EXTRACTED MATERIAL ->
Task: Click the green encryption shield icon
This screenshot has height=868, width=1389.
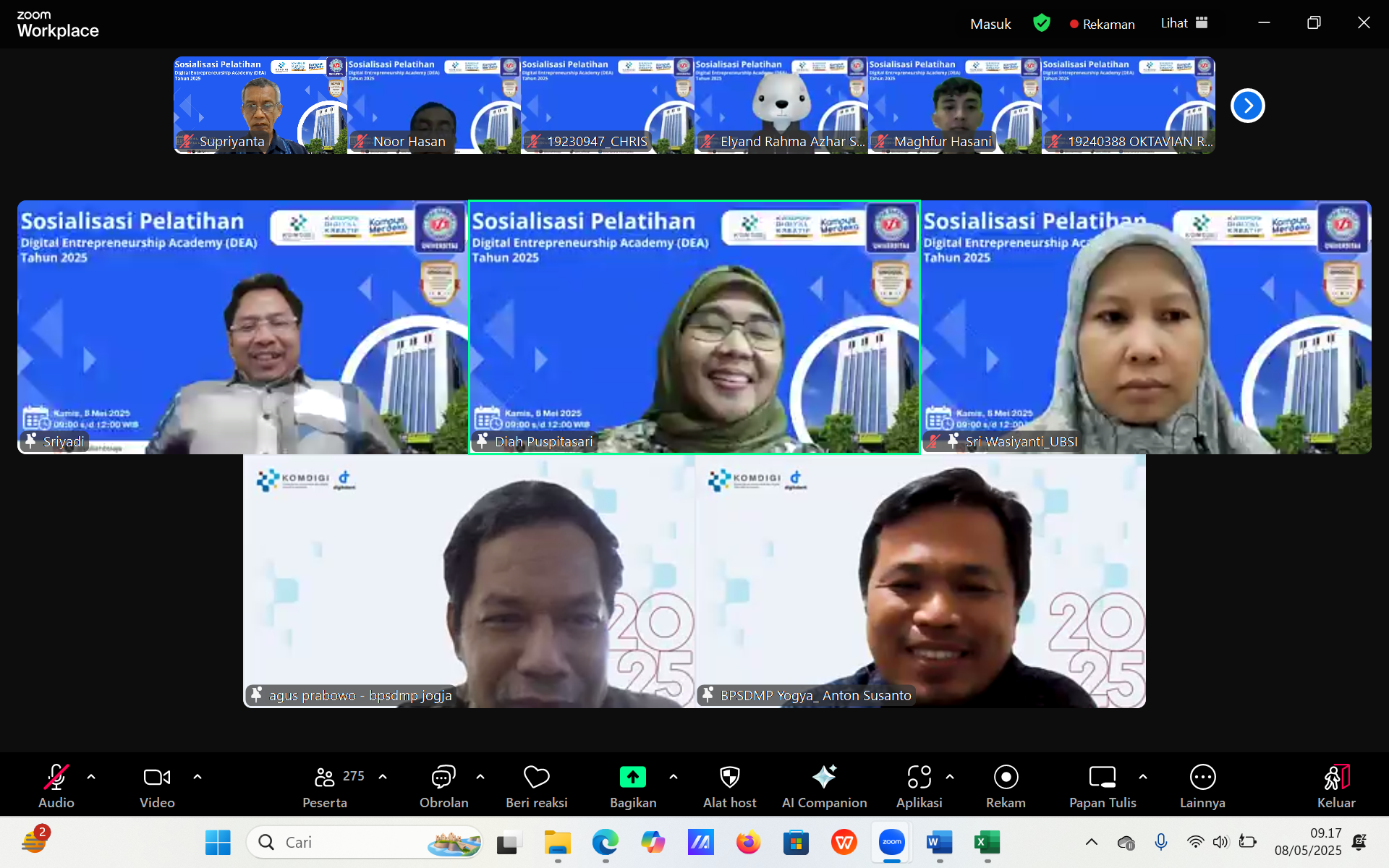Action: 1041,23
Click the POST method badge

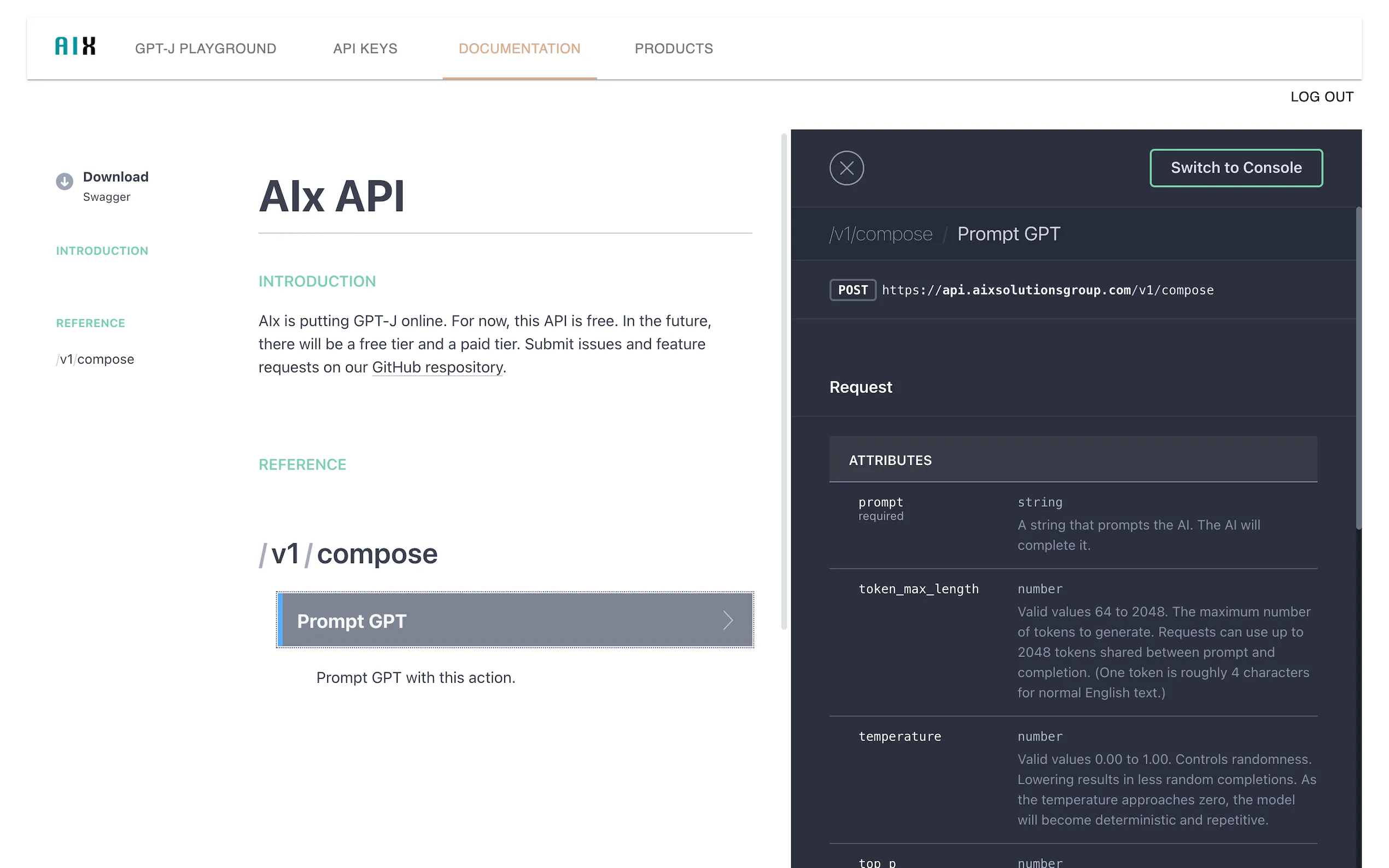tap(852, 290)
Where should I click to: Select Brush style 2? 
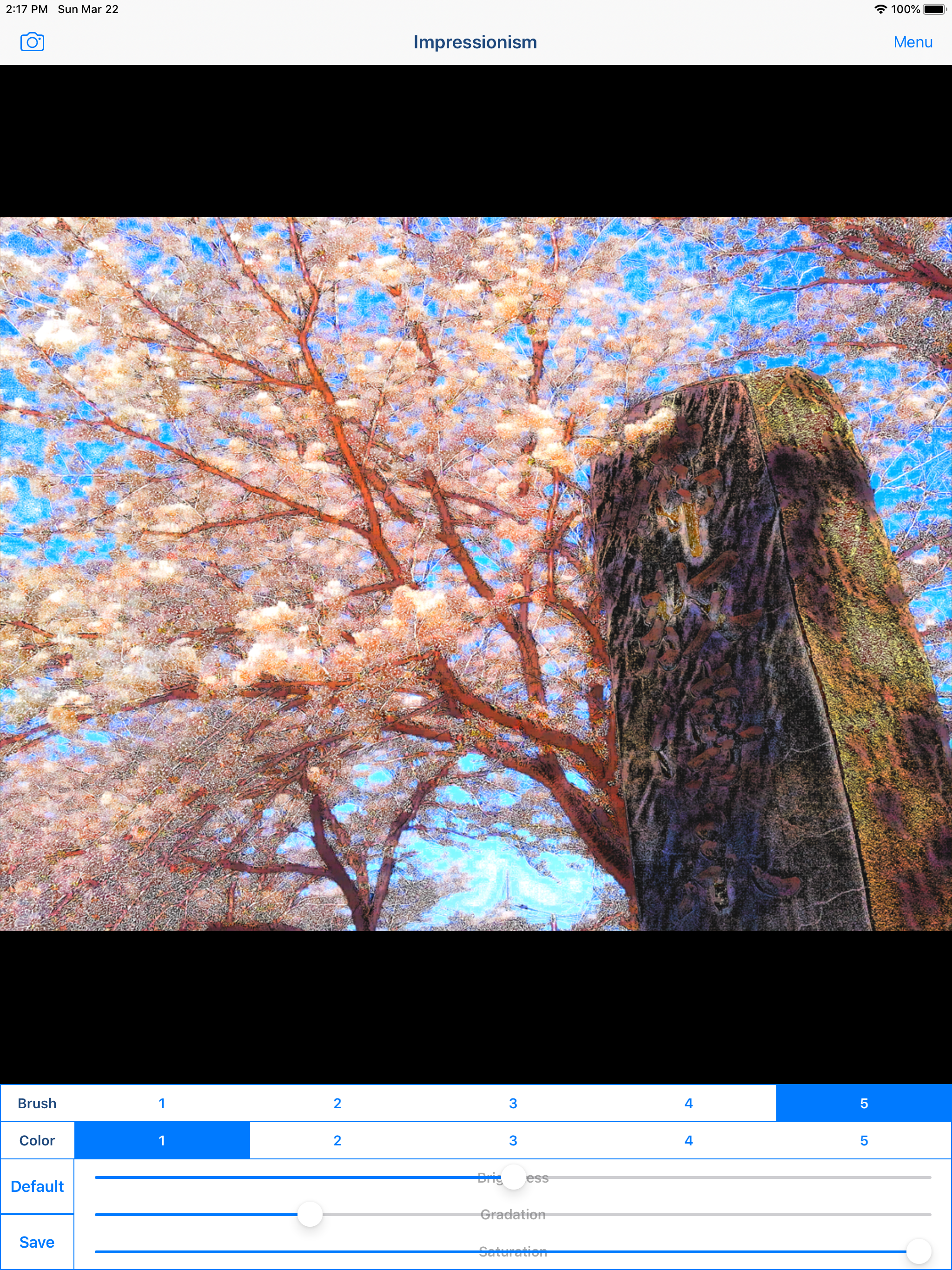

TASK STATEMENT -> Give back every record exactly. Omit the pictures.

ANSWER SPACE ->
Task: Click the green encryption shield icon
This screenshot has height=868, width=1389.
Action: 1041,23
Click the POST method badge

tap(852, 290)
Where should I click to: Select Brush style 2? 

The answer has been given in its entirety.